Model of Analysis of Digital Twin Application to Predict Incidents and Ensure Occupational Safety in Industry


For citation.
Dokukin A.V., Lomakin M.I., Niyazova Yu.M., Syromyatnikov A.E., Perevezentsev I.G. Model of Analysis of Digital Twin Application to Predict Incidents and Ensure Occupational Safety in Industry. Bezopasnost Truda v Promyshlennosti = Occupational Safety in Industry. — 2025. — № 8. — рр. 39-44. (In Russ.). DOI: 10.24000/0409-2961-2025-8-39-44


Annotation:

The study develops a mathematical system that encompasses the theory of reliability, risk management principles, and predictive analytics to assess the impact of digital twins on equipment reliability and personnel safety. The model incorporates key parameters, including the intensity of failures, recovery rates, and efficiency factors, which quantitatively determine the impact of a digital twin on hazard detection and elimination. 

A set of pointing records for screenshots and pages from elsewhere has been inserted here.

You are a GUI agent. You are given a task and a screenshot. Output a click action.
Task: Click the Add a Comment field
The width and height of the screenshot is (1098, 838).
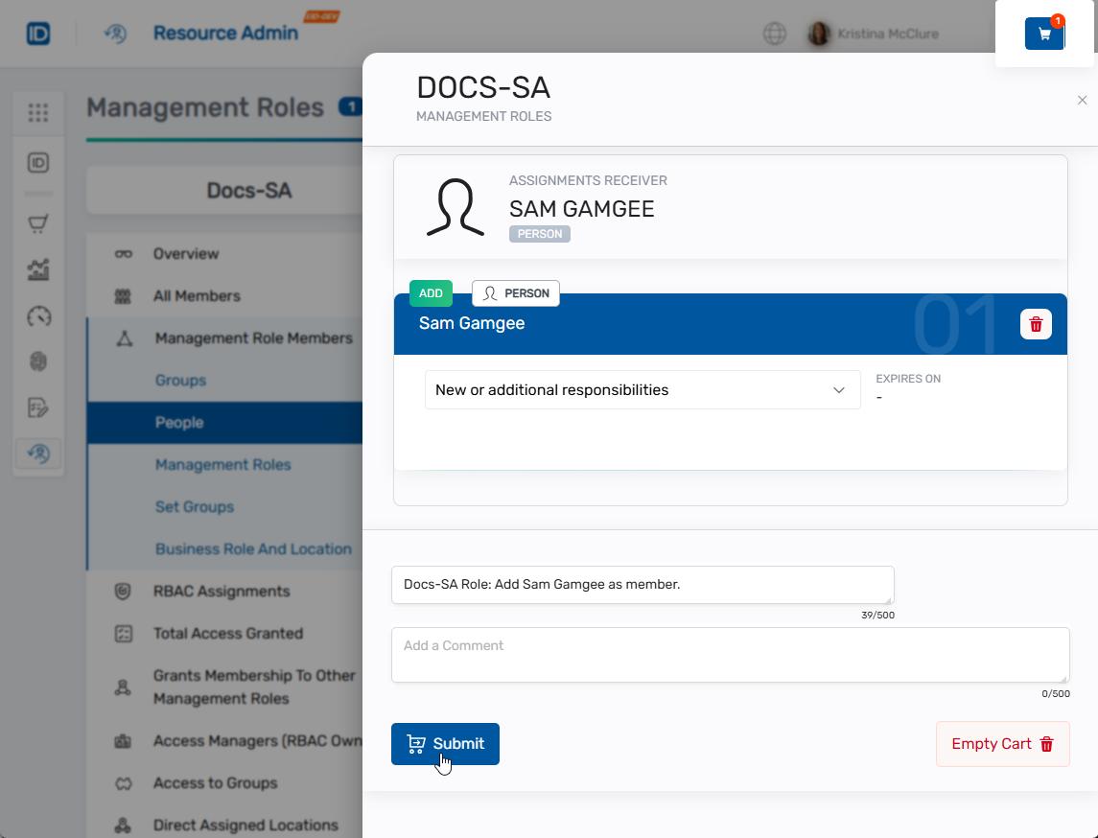(x=730, y=655)
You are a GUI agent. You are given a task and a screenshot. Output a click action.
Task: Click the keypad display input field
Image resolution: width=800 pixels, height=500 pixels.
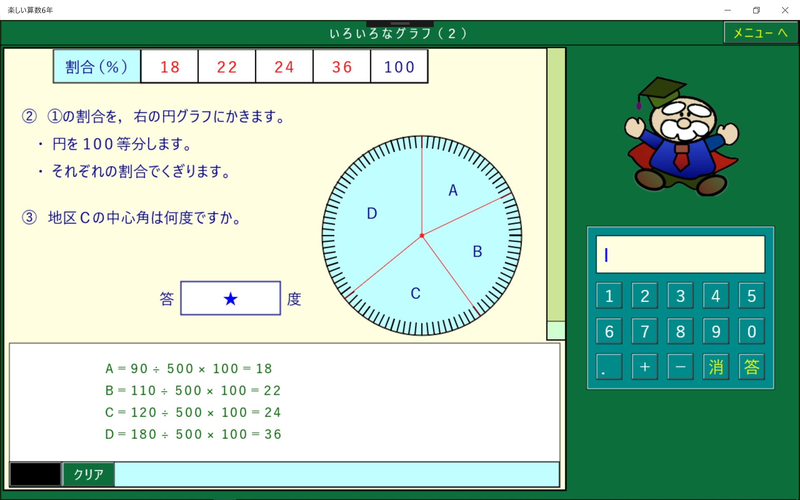[x=680, y=255]
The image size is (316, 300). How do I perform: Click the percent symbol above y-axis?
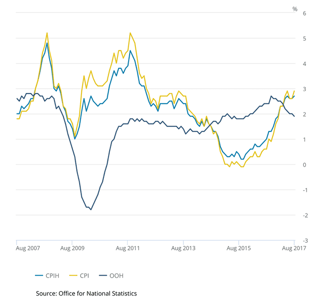295,9
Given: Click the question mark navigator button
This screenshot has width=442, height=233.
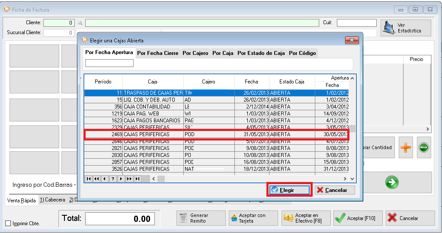Looking at the screenshot, I should coord(112,179).
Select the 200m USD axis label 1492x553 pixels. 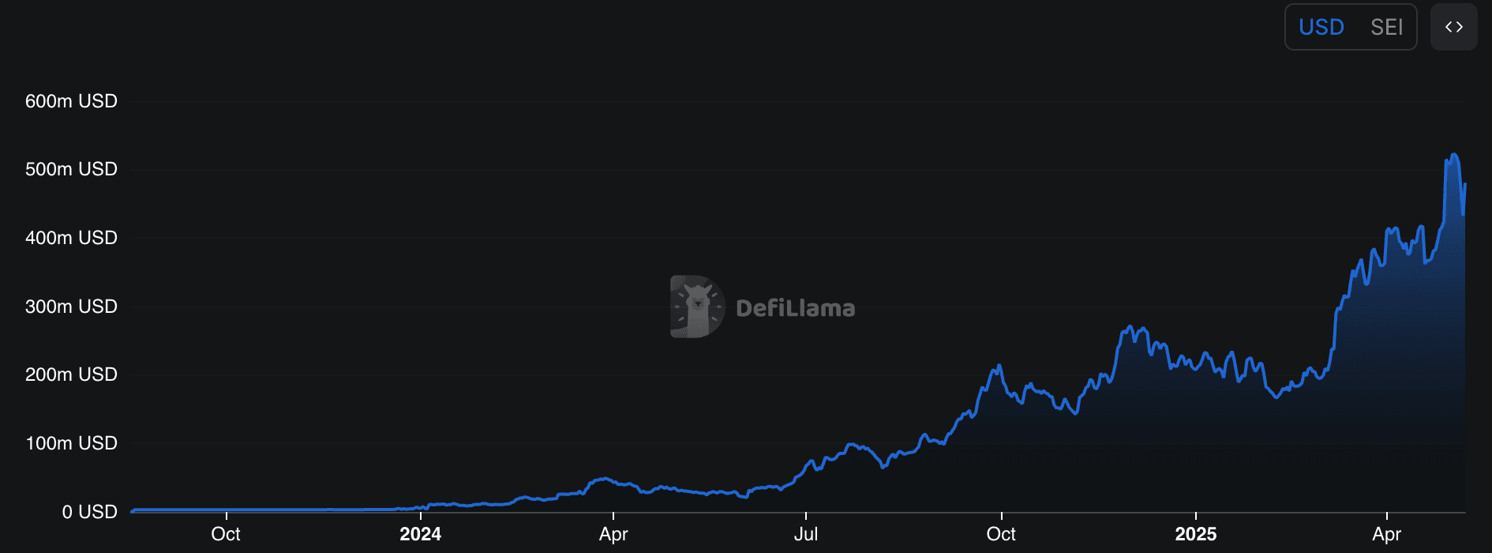point(71,374)
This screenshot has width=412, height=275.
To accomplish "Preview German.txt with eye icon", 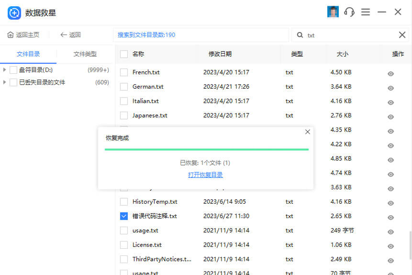I will click(391, 88).
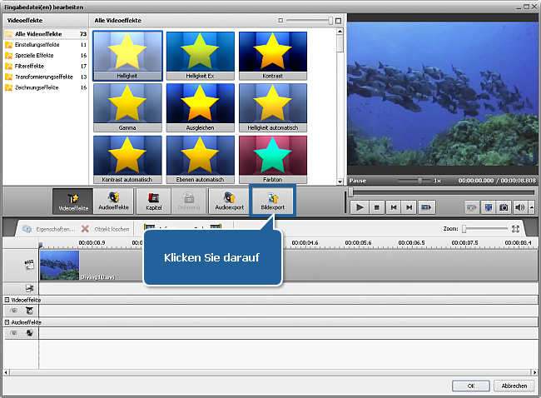Viewport: 541px width, 398px height.
Task: Collapse the Videoeffekte timeline section
Action: tap(7, 300)
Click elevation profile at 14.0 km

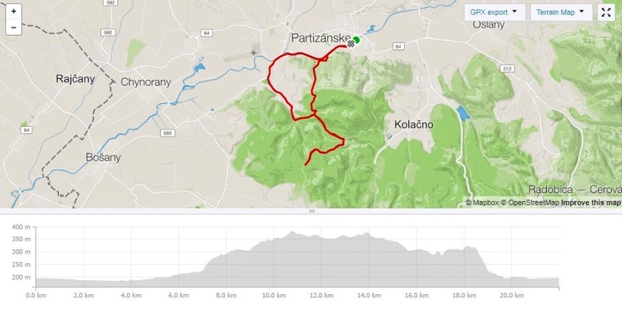[x=369, y=259]
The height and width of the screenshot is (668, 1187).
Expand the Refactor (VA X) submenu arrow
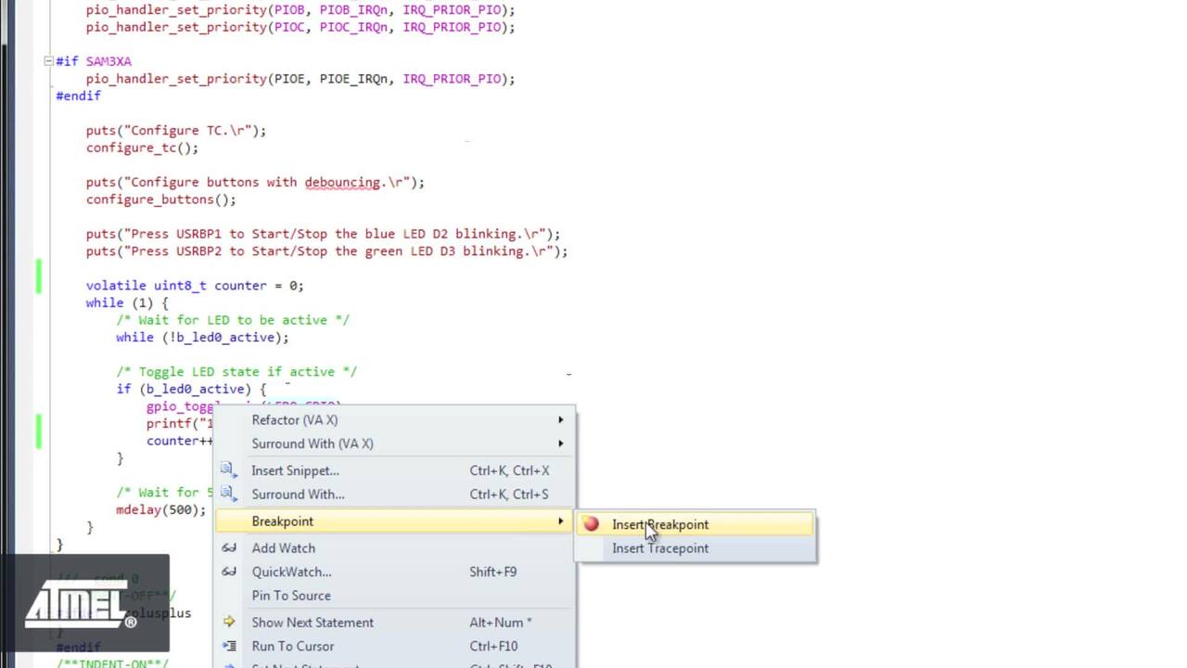point(560,419)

The proposed model formalizes the interconnection between the implementation of digital twins and the outcomes in the sphere of safety through several interconnected components, which are equipment reliability functions considering both baseline failure rates and those enhanced by digital twins, integrated safety indices uniting the technical reliability with human factor assessment, and optimization functions for the comprehensive cost-benefit analysis of digital twin deployment. 

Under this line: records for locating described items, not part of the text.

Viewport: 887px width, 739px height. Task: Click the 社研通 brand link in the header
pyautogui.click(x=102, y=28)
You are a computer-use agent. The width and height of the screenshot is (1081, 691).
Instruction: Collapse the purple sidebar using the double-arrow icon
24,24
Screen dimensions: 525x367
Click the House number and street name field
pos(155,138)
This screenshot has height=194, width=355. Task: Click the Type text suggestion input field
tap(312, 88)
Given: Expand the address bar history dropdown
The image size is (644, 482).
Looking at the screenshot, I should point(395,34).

The key results have demonstrated that digital twins significantly reduce effective failure intensity due to the early detection of malfunctions and possible preventive maintenance. The improvements of the system’s reliability can be quantitatively assessed and show the measurable risk reduction in industrial operations. The model also considers the improvement of maintenance efficiency through the accelerated detection of failures, improved accuracy of diagnostics, and optimized repair processes. 
The study introduces the utility function that balances multiple factors, which are the expenses on accident prevention, implementation expenses, increasing operational efficiency, and general safety improvement. This helps organizations to optimize digital twin strategy deployment based on empirical data. Dynamic Bayesian approaches have been proposed for continuous parameter update in real-time mode based on the accumulated operational data. 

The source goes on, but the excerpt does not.